Ketogenic Diet Boosts Cancer Therapy
Ketogenic diet may boost targeted cancer therapy, according to a latest study by researchers at Weill Cornell Medicine, Columbia University Irving Medical Center and NewYork-Presbyterian.
Ketogenic diet is a very low carbohydrate, high-fat diet, it’s a diet for managing blood glucose(blood sugar) and has a 4-decade history.
PI3K, or phosphatidylinositol-3 kinase, is a type of insulin-activated enzyme. In many cancers, mutations of PI3K have been implicated. In the past 10 years, cancer drugs were developed to inhibit PI3K mutations so as to treat tumors, such drugs are called targeted drugs for cancer.
The researchers have noticed that the PI3K inhibitor drugs didn’t work as well as hoped, and tried to find out why. They’ve found that some patients taking these drugs develop excessively high levels of blood sugar or hyperglycemia, and the blood sugar levels don’t return to normal. They’ve noticed that any drug that targets PI3K may not be effective unless patients can maintain low blood sugar levels through diet or medication.

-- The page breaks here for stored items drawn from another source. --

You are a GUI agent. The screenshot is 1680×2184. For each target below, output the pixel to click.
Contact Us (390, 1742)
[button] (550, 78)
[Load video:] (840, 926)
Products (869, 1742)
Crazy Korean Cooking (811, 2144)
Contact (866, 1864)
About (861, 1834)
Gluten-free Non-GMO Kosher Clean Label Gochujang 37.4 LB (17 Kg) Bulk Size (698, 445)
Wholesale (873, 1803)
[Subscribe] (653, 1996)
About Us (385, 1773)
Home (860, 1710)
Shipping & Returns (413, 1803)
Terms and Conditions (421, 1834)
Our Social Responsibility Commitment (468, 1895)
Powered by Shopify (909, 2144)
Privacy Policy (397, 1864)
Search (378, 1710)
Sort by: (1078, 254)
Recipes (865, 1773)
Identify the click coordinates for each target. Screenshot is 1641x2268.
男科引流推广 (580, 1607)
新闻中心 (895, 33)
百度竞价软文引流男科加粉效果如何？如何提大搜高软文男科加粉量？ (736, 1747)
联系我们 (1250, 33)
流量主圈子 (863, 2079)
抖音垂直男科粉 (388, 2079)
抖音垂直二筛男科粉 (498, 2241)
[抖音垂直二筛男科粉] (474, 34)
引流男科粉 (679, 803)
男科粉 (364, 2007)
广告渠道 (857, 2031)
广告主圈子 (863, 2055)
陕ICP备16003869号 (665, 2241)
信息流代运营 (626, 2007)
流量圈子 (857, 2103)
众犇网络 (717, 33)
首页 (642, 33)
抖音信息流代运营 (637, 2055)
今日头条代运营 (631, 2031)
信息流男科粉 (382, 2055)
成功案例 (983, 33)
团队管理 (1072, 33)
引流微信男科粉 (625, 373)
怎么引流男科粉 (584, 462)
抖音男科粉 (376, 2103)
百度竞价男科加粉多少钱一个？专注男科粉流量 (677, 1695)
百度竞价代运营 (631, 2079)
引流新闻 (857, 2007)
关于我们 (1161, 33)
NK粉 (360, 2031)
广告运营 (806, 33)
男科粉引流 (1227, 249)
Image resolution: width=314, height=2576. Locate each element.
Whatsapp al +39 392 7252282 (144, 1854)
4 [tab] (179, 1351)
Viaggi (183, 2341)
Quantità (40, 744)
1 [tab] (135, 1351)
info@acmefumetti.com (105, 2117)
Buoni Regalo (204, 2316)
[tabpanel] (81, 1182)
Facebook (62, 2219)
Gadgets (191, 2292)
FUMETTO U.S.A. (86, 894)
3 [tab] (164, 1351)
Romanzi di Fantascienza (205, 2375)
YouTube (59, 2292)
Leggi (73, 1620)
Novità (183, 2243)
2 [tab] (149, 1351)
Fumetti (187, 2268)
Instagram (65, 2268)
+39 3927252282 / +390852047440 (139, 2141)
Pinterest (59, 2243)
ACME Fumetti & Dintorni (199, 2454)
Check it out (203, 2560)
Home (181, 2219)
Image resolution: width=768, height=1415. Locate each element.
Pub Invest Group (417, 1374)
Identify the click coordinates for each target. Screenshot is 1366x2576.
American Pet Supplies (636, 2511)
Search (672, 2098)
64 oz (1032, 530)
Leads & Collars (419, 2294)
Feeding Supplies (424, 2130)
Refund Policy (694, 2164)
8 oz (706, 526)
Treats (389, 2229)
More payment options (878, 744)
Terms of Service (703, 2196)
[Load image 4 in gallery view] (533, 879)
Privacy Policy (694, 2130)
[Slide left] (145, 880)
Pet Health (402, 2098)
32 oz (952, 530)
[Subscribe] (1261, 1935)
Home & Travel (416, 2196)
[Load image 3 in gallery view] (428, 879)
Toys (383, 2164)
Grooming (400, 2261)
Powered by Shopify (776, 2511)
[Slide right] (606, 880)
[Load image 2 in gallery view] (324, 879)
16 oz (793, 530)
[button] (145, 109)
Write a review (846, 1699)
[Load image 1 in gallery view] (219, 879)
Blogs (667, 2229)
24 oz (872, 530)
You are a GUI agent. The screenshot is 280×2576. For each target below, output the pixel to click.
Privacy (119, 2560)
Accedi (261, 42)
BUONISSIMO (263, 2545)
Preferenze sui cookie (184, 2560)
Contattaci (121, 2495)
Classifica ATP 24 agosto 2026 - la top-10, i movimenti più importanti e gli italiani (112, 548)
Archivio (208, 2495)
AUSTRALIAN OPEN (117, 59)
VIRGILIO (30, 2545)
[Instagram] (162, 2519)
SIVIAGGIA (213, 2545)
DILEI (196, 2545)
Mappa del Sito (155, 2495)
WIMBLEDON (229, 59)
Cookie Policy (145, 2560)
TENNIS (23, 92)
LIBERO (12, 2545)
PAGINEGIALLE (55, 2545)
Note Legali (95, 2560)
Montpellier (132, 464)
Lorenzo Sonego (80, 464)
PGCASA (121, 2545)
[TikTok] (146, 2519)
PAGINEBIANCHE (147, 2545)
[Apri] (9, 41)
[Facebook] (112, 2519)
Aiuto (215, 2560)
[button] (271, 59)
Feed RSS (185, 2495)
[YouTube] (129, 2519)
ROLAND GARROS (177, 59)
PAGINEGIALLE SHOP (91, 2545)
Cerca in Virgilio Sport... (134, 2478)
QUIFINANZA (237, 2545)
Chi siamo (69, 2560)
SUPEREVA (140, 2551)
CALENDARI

The searchers then tried to control blood sugar and insulin levels along with PI3K inhibitors, they treated the mice with the diabetes drugs metformin or sodium-glucose co-transporter 2 (SGLT2) inhibitors, or the ketogenic diet.
It turned out metformin didn’t have much effect on the glucose or insulin spikes, or on cellular signals that promote tumor growth. The SGLT2 inhibitors reduced the glucose and insulin spikes in response to PI3K treatment and reduced tumor growth signals. However, the ketogenic diet did the best job at preventing glucose and insulin spikes and tamping down tumor growth signals.
The researchers were excited with the finding, and they believe the study result means an innovative approach to cancer treatment. The researchers will take a further step to move to clinical trial.
However, it’s important to remind that the ketogenic diet alone may not necessarily help control cancer growth and in some cases may even be harmful.